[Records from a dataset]
▼▼▼

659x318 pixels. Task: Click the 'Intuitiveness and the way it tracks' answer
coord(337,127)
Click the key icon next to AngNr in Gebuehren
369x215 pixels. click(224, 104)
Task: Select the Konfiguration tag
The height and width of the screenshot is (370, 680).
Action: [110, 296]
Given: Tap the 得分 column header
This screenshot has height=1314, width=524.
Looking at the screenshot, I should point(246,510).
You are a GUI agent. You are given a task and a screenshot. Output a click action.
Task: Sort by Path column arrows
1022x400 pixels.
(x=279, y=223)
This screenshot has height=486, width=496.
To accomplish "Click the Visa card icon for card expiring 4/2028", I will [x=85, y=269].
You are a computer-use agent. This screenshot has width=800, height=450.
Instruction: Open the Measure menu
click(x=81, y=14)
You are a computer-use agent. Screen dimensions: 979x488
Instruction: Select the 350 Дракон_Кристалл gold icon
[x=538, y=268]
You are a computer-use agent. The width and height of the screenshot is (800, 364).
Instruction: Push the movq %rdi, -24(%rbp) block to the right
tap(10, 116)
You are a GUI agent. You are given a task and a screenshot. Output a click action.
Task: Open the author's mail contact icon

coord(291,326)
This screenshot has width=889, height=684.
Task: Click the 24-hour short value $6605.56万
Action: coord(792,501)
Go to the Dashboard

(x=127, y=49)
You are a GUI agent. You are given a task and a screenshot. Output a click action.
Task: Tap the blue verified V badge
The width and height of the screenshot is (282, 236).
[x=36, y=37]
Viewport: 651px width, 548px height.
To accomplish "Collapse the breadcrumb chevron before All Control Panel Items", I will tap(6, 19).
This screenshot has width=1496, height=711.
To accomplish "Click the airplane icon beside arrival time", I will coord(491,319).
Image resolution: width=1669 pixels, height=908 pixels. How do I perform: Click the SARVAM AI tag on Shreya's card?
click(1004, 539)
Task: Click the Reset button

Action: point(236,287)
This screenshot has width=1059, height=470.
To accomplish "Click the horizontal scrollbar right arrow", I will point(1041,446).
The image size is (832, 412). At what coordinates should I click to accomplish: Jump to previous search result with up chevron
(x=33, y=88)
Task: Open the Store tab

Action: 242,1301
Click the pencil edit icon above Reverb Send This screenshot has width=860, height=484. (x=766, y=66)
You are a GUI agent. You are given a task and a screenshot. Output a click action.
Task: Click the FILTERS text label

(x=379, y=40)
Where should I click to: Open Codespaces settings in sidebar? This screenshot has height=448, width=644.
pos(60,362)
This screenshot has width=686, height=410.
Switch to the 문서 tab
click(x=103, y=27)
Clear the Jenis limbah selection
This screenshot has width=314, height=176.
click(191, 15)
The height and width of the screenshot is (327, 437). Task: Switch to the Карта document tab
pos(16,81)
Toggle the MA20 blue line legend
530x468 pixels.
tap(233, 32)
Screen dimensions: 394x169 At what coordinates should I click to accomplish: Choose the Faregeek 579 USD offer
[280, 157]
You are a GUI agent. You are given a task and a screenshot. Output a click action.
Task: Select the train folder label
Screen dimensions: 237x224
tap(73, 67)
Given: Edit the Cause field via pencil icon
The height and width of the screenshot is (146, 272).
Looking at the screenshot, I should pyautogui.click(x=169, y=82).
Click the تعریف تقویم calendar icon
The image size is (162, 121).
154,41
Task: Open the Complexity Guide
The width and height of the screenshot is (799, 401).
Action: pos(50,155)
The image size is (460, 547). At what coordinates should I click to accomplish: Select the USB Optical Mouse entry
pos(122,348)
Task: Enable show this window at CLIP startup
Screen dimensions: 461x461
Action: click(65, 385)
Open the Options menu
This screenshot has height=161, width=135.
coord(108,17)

▲▲▲

**PROBLEM DETAILS**
Please copy out the records exactly as they appear.

**PROBLEM SOLUTION**
659x318 pixels. Task: Click the 'Intuitiveness and the way it tracks' answer
coord(337,127)
Click the key icon next to AngNr in Gebuehren
369x215 pixels. click(224, 104)
Task: Select the Konfiguration tag
The height and width of the screenshot is (370, 680).
Action: [110, 296]
Given: Tap the 得分 column header
This screenshot has height=1314, width=524.
Looking at the screenshot, I should point(246,510).
You are a GUI agent. You are given a task and a screenshot. Output a click action.
Task: Sort by Path column arrows
1022x400 pixels.
(x=279, y=223)
This screenshot has height=486, width=496.
To accomplish "Click the Visa card icon for card expiring 4/2028", I will [x=85, y=269].
You are a computer-use agent. This screenshot has width=800, height=450.
Instruction: Open the Measure menu
click(x=81, y=14)
You are a computer-use agent. Screen dimensions: 979x488
Instruction: Select the 350 Дракон_Кристалл gold icon
[x=538, y=268]
You are a computer-use agent. The width and height of the screenshot is (800, 364).
Instruction: Push the movq %rdi, -24(%rbp) block to the right
tap(10, 116)
You are a GUI agent. You are given a task and a screenshot. Output a click action.
Task: Open the author's mail contact icon

coord(291,326)
This screenshot has width=889, height=684.
Task: Click the 24-hour short value $6605.56万
Action: coord(792,501)
Go to the Dashboard

(x=127, y=49)
You are a GUI agent. You are given a task and a screenshot. Output a click action.
Task: Tap the blue verified V badge
The width and height of the screenshot is (282, 236).
[x=36, y=37]
Viewport: 651px width, 548px height.
To accomplish "Collapse the breadcrumb chevron before All Control Panel Items", I will tap(6, 19).
This screenshot has width=1496, height=711.
To accomplish "Click the airplane icon beside arrival time", I will coord(491,319).
Image resolution: width=1669 pixels, height=908 pixels. How do I perform: Click the SARVAM AI tag on Shreya's card?
click(1004, 539)
Task: Click the Reset button

Action: point(236,287)
This screenshot has width=1059, height=470.
To accomplish "Click the horizontal scrollbar right arrow", I will point(1041,446).
The image size is (832, 412). At what coordinates should I click to accomplish: Jump to previous search result with up chevron
(x=33, y=88)
Task: Open the Store tab

Action: 242,1301
Click the pencil edit icon above Reverb Send This screenshot has width=860, height=484. (x=766, y=66)
You are a GUI agent. You are given a task and a screenshot. Output a click action.
Task: Click the FILTERS text label

(x=379, y=40)
Where should I click to: Open Codespaces settings in sidebar? This screenshot has height=448, width=644.
pos(60,362)
This screenshot has width=686, height=410.
Switch to the 문서 tab
click(x=103, y=27)
Clear the Jenis limbah selection
This screenshot has width=314, height=176.
click(191, 15)
The height and width of the screenshot is (327, 437). Task: Switch to the Карта document tab
pos(16,81)
Toggle the MA20 blue line legend
530x468 pixels.
tap(233, 32)
Screen dimensions: 394x169 At what coordinates should I click to accomplish: Choose the Faregeek 579 USD offer
[280, 157]
You are a GUI agent. You are given a task and a screenshot. Output a click action.
Task: Select the train folder label
Screen dimensions: 237x224
tap(73, 67)
Given: Edit the Cause field via pencil icon
The height and width of the screenshot is (146, 272).
Looking at the screenshot, I should pyautogui.click(x=169, y=82).
Click the تعریف تقویم calendar icon
The image size is (162, 121).
154,41
Task: Open the Complexity Guide
The width and height of the screenshot is (799, 401).
Action: pos(50,155)
The image size is (460, 547). At what coordinates should I click to accomplish: Select the USB Optical Mouse entry
pos(122,348)
Task: Enable show this window at CLIP startup
Screen dimensions: 461x461
Action: click(65, 385)
Open the Options menu
This screenshot has height=161, width=135.
coord(108,17)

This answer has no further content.